Passage shown:
* begin *

A multi-tool (or multitool) is a hand tool that combines several individual functions in a single unit. The smallest are credit-card or key sized units designed for carrying in a wallet or on a keyring, but others are designed to be carried in a trouser pocket or belt-mounted pouch.

History 
The idea of incorporating several tools in one unit is very old, dating back at least as far as Middle Roman times. Many of these were used for eating.

Pocket knives 

Among the earliest contemporary examples is the Swiss Army knife, as supplied by makers Victorinox and Wenger. The actual version supplied to the Swiss army includes a knife blade, a reamer, a bottle-opener–screwdriver–wire stripper, and a can-opener–screwdriver. Besides Victorinox and Wenger, many other manufacturers now make similar knives.

Other versions may include items like a nail file, tweezers, folding scissors, a tooth pick, a magnifying glass, screwdriver bits  and others. There are also versions that have special tools for specific sports or outdoor activities like golf, horseback riding, shooting, hunting or fishing.  Versions intended for cyclists may have a selection of allen (hex) keys, a selection of wrenches, screwdrivers, a spoke key, and a chain-breaker.

* end *

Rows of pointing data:
* begin *

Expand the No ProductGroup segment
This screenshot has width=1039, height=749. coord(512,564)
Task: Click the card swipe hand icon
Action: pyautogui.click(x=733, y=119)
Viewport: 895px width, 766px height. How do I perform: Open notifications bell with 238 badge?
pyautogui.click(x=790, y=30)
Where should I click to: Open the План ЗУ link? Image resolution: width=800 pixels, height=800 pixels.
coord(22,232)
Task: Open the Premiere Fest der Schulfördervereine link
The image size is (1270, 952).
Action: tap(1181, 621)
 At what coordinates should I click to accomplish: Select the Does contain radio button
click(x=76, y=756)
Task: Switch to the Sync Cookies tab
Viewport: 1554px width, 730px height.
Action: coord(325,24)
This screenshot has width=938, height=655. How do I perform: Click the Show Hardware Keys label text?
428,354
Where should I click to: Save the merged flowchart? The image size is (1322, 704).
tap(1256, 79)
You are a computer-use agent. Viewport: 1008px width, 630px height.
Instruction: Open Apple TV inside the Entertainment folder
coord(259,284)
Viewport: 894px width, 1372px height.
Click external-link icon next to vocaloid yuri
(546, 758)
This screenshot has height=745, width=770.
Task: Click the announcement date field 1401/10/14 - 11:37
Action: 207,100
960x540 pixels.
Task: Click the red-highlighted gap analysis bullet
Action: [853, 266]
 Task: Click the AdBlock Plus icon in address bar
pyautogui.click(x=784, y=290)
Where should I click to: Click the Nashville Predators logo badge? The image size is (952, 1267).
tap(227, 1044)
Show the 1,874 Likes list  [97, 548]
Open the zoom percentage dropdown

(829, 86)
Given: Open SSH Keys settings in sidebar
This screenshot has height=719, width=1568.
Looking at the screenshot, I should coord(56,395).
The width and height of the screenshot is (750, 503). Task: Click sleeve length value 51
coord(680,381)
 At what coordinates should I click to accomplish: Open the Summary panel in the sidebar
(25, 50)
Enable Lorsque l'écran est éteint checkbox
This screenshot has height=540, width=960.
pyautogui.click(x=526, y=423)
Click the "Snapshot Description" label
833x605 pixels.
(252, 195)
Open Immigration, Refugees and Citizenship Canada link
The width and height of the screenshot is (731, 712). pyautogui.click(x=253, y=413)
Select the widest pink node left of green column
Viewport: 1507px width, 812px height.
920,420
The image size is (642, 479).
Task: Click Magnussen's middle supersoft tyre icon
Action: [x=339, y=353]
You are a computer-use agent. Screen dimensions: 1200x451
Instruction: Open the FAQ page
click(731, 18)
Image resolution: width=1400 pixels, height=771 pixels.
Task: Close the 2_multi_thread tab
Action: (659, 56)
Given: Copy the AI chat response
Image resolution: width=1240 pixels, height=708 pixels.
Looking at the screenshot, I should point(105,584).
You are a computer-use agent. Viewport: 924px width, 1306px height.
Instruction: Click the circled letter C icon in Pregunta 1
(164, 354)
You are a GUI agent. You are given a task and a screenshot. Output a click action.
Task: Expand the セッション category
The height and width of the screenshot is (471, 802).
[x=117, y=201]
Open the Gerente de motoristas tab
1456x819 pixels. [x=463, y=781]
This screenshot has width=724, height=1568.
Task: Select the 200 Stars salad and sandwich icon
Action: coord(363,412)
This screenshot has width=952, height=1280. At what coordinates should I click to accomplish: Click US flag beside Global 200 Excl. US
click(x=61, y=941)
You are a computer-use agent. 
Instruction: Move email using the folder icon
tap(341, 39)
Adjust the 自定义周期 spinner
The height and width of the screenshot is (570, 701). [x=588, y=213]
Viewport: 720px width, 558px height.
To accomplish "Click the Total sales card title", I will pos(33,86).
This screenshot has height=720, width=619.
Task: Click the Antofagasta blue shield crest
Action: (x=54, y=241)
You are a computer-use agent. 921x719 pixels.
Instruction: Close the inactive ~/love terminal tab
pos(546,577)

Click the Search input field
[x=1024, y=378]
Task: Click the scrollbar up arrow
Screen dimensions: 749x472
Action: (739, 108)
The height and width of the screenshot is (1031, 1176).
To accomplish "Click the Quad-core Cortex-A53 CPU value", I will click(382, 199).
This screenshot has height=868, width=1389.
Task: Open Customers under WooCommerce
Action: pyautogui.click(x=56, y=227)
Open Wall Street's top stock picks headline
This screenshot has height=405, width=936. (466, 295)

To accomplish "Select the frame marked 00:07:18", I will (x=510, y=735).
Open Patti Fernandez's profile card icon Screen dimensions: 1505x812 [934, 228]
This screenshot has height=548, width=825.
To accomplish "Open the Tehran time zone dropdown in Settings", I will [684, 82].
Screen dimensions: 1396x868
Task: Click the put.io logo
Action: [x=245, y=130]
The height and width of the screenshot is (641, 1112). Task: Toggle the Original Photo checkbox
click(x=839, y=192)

* end *

Goal:
Resume the multi-tool article after its last sentence. The listing was taken from a different source than the text about multi-tools.

Response to the exercise:
Folding multi-tools 

In 1983 Tim Leatherman sold his first "Pocket Survival Tool", ⁣ larger and more robust than a pocket-knife-based tool, and incorporating a set of needle-nosed pliers in a butterfly knife-style mechanism. Too large for most pockets, it came with a belt pouch.

Other multi-tools 

Other multi-tool functions include a hammer, LED light, lighter, tape measure and an assortment of screwdriver bits.

Multifunction tools may be specialized for use in certain activities.  Cyclists may carry a folding tool with multiple screwdriver bits or wrenches to allow adjustment of bicycle fasteners during a ride, or for repairing a broken chain.  For sport fishermen, a specialized multitool may combine common functions such as cutting fishing line, crimping weights, removing hooks or opening split rings. A specialized multitool may be used for adjustment, cleaning or minor repair of a firearm in field use.  The advantage of a multitool is saving weight and space over a set of individual tools to perform the same functions.

See also 
Multi-tool (powertool) or oscillating tool, an oscillating multi-tool (sometimes associated with the manufacturer Fein)
Die grinder, a rotary multi-tool (sometimes associated with the manufacturer Dremel)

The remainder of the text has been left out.